I have encountered many people who believe in letting go. I think it is a good as long as it lets you stay in peace. That is the most important thing, isn't it?
Call it a way of life or that people have started being more indifferent and insensitive to each other. It isn't easy to escape taunts, vile remarks, injustice or rudeness nowadays. It's just there. It depends on the receptor how he deals with all that. Some prefer to give it all back and oters will keep mum. Like I said, whatever makes you happy.
I wonder why people would want to take it all in, only to complain behind the back. I believe that if you have a problem then talk it out. If it troubles you, say it. If anything gets to you on a personal level, stand up for yourself. Is taking shit from people a better option than feeling shitty yourself?
In my office, there was an HR person, who thought she was above all. She thought she had this "HR" aura about her and that she was untouchable. It didn't bother me any more than it was digusting. Well I kept to myself. She was her way, I was mine. Slowly she started pulling people up and giving them a earful left, right center for work not well done. Now, considering the situation in the office, that was certainly needed. She thought of a way out, instead of selecting employees here and there, why not call every one and tell them that their job is below expected standards. And that's what she did.
It was my turn and she told me so, curtly, without even bothering to look at my work history. I was certainly pissed at such lowly manner, she dealt with me. I said "Prove it." And her jaw dropped.
I said "Sorry to say but I am not gonna accept anything you say here, unless you give me a solid proof of what you are accusing me of.
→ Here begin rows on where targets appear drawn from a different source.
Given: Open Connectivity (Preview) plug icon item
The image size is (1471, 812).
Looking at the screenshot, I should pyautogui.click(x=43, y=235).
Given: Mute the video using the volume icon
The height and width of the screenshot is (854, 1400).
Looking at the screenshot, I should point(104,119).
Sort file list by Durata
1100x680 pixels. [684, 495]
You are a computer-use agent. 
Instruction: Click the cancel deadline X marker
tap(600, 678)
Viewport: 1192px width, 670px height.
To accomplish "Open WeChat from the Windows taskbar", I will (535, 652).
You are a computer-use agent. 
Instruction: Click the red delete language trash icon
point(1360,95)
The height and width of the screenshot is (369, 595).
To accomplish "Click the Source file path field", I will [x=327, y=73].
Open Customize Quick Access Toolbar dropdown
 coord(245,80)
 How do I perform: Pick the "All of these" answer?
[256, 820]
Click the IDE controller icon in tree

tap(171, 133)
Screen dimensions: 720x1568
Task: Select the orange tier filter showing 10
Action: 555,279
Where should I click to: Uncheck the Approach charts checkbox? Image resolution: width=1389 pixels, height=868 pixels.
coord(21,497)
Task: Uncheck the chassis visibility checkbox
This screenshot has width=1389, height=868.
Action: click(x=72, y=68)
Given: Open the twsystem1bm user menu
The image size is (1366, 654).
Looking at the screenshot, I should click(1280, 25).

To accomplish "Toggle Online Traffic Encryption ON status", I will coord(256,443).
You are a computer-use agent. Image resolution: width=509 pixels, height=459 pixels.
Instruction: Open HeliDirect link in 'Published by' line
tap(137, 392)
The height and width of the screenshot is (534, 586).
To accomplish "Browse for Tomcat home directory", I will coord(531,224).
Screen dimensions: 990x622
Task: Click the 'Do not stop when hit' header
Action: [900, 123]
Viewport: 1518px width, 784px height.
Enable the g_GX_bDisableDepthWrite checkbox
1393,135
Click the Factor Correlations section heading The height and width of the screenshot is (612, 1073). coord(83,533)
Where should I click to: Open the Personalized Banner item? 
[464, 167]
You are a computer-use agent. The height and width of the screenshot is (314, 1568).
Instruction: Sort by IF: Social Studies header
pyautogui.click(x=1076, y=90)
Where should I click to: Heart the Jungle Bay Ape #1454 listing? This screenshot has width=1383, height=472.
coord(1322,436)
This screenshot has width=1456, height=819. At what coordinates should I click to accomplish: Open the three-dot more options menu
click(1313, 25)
I can give you the proof of my job being done accurately and not you and not even the bigger boss will be able to reiterate that."
She was fuming.
And that was just one of many. Other employees were raging too, but were too timid to speak up. They expected me to speak up and stand up for them, which I didn't. I think each person should e able to say a rightful "NO" when they are supposed to. Instead of harbouring so much bitterness for a long time, why not speak it out and get done with it?
There are such gems placed in the family too. No matter what the situation or celebration, they will love to temper the occassion with their disapproving comments that will spoil your mood.
We are often taught to respect the elders and mind our tongues when we speak with them. But that in no way means the younger do not deserve any respect. It is considered ok for them to mistreat the younger people all in the name of fun.
I have decided to be upfront and blunt wiht such people. No matter how they percieve me, but I am going to be me. If it stinges me, I am going to bite back without regrets. And that is what I have done, in the past and continue to do so.
I do let go - Once, twice and in some cases thrice. Only when the perpetrator crosses this level do I get really mean. If someone does not maintain a decorum, I don't see why I should. Why should I let someone slap me and get away with it?
How lenient can you be with such people? Do you let them hurt you and get away with it? Or do you find it easy to forgive and forget?